On Storytellers, Morissette explained why she ran away from the songwriting she did on Jagged Little Pill.

“In the past, something would happen to me and I would run somewhere and write about it and not necessarily talk to the person. It was very convenient. And it resulted in a lot of release, but not necessarily in a lot of closure.”

“Unsent,” she tells us, is about “the top five or six people I really wanted to have closure with.” She adds, “It was one of the most closure-inducing songs, to say the least.”

Morissette appears visibly relieved she doesn’t have to be the angry girl any more. It is unclear to me whether she realizes, at that moment, that she has chosen to abandon the part of herself that the world found most compelling. But we can scarcely act surprised that Morissette decided to transform herself after Jagged Little Pill. She had after all done it before.

***

In the years since SFIJ, Morissette has released three studio albums, none of which began to capture the public imagination like Jagged Little Pill. On its 10th anniversary she re-recorded it as an acoustic studio album, an appalling cash grab that offered tepid re-workings of her biggest hits. As re-recorded for the Starbucks set, “You Oughta Know” is a shadow of its old self. Vocally, Morissette treats the song as something to be tamed, made peace with, like an old lion living out its last days in her back yard.
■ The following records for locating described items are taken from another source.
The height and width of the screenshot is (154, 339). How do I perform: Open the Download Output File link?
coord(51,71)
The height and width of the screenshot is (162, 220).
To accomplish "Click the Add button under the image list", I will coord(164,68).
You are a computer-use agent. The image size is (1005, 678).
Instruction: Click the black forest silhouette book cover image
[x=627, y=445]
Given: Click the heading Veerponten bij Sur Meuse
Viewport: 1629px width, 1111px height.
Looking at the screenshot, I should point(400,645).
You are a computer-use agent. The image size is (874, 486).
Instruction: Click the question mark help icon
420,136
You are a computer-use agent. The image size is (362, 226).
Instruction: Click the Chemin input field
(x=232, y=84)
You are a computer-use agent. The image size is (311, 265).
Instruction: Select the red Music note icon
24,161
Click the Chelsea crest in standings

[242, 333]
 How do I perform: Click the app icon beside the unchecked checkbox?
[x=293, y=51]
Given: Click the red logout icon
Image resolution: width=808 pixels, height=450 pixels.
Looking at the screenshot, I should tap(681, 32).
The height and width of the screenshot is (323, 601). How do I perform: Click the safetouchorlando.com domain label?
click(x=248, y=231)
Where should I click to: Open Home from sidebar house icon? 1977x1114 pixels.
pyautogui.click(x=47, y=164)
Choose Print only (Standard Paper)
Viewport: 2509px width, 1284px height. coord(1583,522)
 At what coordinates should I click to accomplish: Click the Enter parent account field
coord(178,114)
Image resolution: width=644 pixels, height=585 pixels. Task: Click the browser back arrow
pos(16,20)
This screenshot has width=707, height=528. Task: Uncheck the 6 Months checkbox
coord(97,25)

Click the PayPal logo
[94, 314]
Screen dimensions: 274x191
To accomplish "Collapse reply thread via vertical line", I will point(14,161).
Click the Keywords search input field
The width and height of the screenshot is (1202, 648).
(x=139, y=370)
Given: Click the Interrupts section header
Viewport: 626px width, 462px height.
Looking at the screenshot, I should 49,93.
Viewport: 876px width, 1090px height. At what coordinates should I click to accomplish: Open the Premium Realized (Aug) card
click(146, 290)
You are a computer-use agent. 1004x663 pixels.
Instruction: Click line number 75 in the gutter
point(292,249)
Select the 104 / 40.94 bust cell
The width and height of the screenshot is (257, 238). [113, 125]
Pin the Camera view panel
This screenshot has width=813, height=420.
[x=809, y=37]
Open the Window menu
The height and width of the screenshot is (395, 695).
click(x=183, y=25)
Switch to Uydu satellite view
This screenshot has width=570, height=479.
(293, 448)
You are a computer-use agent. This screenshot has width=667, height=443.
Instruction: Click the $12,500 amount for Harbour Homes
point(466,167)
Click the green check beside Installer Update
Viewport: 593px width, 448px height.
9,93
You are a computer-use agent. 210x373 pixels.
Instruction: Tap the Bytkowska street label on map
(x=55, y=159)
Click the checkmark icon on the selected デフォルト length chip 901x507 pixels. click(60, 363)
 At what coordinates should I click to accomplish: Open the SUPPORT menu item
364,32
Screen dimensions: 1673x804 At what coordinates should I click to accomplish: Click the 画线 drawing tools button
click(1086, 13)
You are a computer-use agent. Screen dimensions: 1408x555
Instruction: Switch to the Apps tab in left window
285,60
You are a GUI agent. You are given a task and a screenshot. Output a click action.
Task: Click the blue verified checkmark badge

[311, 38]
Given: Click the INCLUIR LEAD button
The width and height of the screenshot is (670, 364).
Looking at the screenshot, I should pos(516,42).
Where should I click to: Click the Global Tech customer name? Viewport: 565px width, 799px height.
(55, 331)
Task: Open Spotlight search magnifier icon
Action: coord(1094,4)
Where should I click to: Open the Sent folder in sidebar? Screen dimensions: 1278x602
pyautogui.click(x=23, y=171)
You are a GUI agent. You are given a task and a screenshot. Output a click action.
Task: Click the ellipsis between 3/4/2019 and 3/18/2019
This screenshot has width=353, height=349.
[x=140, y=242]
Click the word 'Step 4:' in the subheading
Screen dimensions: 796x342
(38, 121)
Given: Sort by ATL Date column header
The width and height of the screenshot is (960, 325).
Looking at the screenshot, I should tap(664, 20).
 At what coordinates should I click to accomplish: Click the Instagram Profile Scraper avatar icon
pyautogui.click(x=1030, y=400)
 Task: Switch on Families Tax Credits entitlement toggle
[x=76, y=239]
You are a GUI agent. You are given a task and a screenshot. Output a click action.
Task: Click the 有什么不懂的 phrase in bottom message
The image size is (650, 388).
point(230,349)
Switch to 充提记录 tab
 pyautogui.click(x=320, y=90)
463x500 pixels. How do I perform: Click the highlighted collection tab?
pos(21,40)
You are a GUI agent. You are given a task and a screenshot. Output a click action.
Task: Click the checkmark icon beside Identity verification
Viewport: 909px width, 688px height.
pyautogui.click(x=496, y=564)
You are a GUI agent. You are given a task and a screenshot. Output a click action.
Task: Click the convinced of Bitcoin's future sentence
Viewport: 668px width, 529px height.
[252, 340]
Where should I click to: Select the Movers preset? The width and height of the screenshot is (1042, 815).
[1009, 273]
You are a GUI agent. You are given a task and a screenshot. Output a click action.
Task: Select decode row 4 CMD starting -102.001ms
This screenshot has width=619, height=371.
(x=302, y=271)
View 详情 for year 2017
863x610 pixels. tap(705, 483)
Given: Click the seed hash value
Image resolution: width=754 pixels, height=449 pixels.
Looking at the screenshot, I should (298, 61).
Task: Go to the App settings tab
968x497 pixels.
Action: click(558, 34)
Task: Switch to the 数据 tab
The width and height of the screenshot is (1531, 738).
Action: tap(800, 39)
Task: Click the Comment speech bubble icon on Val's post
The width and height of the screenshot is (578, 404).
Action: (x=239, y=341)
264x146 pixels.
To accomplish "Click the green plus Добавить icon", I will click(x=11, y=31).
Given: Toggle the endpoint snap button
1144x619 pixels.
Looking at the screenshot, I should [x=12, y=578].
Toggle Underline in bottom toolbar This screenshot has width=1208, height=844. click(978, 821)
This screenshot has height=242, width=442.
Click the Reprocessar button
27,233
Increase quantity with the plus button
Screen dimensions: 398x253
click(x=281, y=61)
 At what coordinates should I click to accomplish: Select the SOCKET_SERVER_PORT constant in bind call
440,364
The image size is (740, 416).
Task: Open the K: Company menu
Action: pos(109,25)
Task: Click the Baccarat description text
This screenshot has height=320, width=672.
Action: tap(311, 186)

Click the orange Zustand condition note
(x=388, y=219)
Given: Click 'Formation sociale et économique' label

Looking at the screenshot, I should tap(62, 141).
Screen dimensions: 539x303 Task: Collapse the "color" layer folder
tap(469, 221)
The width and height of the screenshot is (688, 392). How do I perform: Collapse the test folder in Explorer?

Since those early days, Morissette’s highest-charting single has been “Hands Clean,” a creepy tale of being preyed upon by an older man early in her career. It’s not bad, really: Morissette stretches herself by telling the story from the man’s perspective, managing to empathize with him in some ways, and as a result the song comes across as thoughtful and even slightly provocative.

In the bridge “Hands Clean” she poses a couple of questions you might apply to her career since “You Oughta Know”:

“What part of our history’s reinvented, and under rug swept? 
What part of your memory is selective and tends to forget?”

It’s not that I believe Morissette has forgotten “You Oughta Know,” or swept her old self under the rug entirely. But I do lament that the bold figure that song introduced us to spent so little time on the world stage before disappearing; and that her creator had to distance herself from that person literally, traveling to India in an effort to purge the demons that led her to write it. I regret that we have seen so little of the brainy, deadly Morissette, the one who had employed irony to such great effect.

That Morissette still exists. I know because I’ve seen her. On April 1, 2007, Morissette released without comment or fanfare her savage cover of the Black Eyed Peas’ “My Humps.” The original is Stacy Ferguson’s pathetic exercise in self-objectification; Morissette teased out the desperation by singing her version mournfully over a simple piano backing. Implicit in her version was a critique of the song, and -– if I might be allowed to project a little -– of the hyper-sexualized pop landscape that has grown up since Morissette left it. It’s difficult to watch her take on “My Humps” without feeling somewhat nostalgic for the 1990s, when Courtney and Tori and the ladies from Lilith Fair posited a female existence predicated on something beyond raw sex appeal. That this Morissette was still alive and well and as smart as I’d hoped — it was closure-inducing, to say the least.

Upon seeing Morissette’s video, Fergie, for her part, is reported to have sent her impersonator a cake in the shape of an ass. But the damage was done; it was Fergie who was shown to be an ass. Once again, Morissette had revenged herself upon the culture. She cut through the bullshit and told the awful truth. Did the Black Eyed Peas really think they could get away with their idiocy forever? Fergie should have shut her mouth and kept that cake for herself. She oughta know.